For the record, circus-style performances should cease. Facilities must emphasize educational shows. In that regard, facilities that have made this transition deserve credit. That includes SeaWorld — which swapped its Orlando and San Diego orca shows for new educational programming. Additionally, SeaWorld has turned its attention to its dolphin shows and is in the process of phasing out the shows’ extreme tricks.
What the proposed California ban fails to recognize is this: many of these animals on display attract visitors through the front gate. Visitor dollars help fund conservation, rescue, and rehabilitation efforts. Many of these efforts would dry up — noticeably impacting local ecosystems — without this funding. Absent those dollars, not all facilities could maintain their current programs. Smaller facilities, in particular, would be the hardest hit.

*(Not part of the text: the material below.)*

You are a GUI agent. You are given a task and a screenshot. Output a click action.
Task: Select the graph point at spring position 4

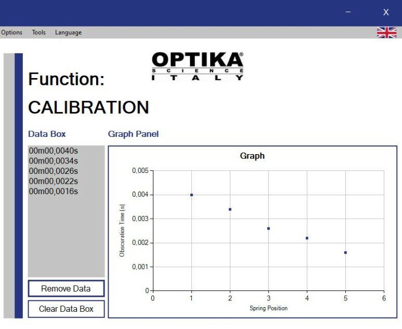pyautogui.click(x=307, y=238)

“We should not rely on cruel and inhumane treatment of any creature simply for our entertainment,” state Sen. Cathleen Galgiani, the bill’s sponsor, said in a statement.
Her measure speaks to the abundant research documenting the deleterious effects captive cetaceans experience. Yet, and still, many facility operators are simply abiding by regulatory standards — which long have been subpar.
Real change shouldn’t begin with state law, but by turning up the pressure on the United States Department of Agriculture to enhance the lax marine mammal standards in the Animal Welfare Act.
Similarly, the Association of Zoos & Aquariums, the independent accrediting organization for the world’s leading zoos and aquariums, too should be held accountable for its timid approach to establishing and enforcing tougher accreditation standards specific to marine mammals.
AZA intensely has focused its efforts on enhancing accreditation standards for elephants, yet allows marine facilities to essentially self-regulate their exhibit standards. This hypocrisy led AZA to fail its member organizations that house cetaceans with feckless standards. Now, these facilities face threats from careless legislation.
This is a complicated issue, and it’s not made any easier in the wake of change-resistant marine park fans. As an avid park-goer, I marvel at conversations between fans rankled by SeaWorld Orlando’s orca show changes that seem distant from tradition. Yet, refuse marine parks the ability to change and adapt, and we seal their fate. They will be unable to thrive in future decades.
Banning the exhibition of these animals is not the solution. Keeping cetaceans in captivity under current practices is not the solution. Releasing these animals into the wild is not the solution.
Clearly, those involved in the conversation want to give these animals the best quality of life possible. Motive isn’t the problem. Method is.
It’s time to stop the talk about prohibiting cetacean displays. It’s time to raise our voices in unison to pressure regulatory bodies to boost standards. And vote with our dollars to support accredited facilities that engage in conservation — and allow these facilities to adapt to current trends.
Dr. Brian Ogle is an assistant professor of anthrozoology with specialties in zoos and aquariums at Beacon College in Leesburg.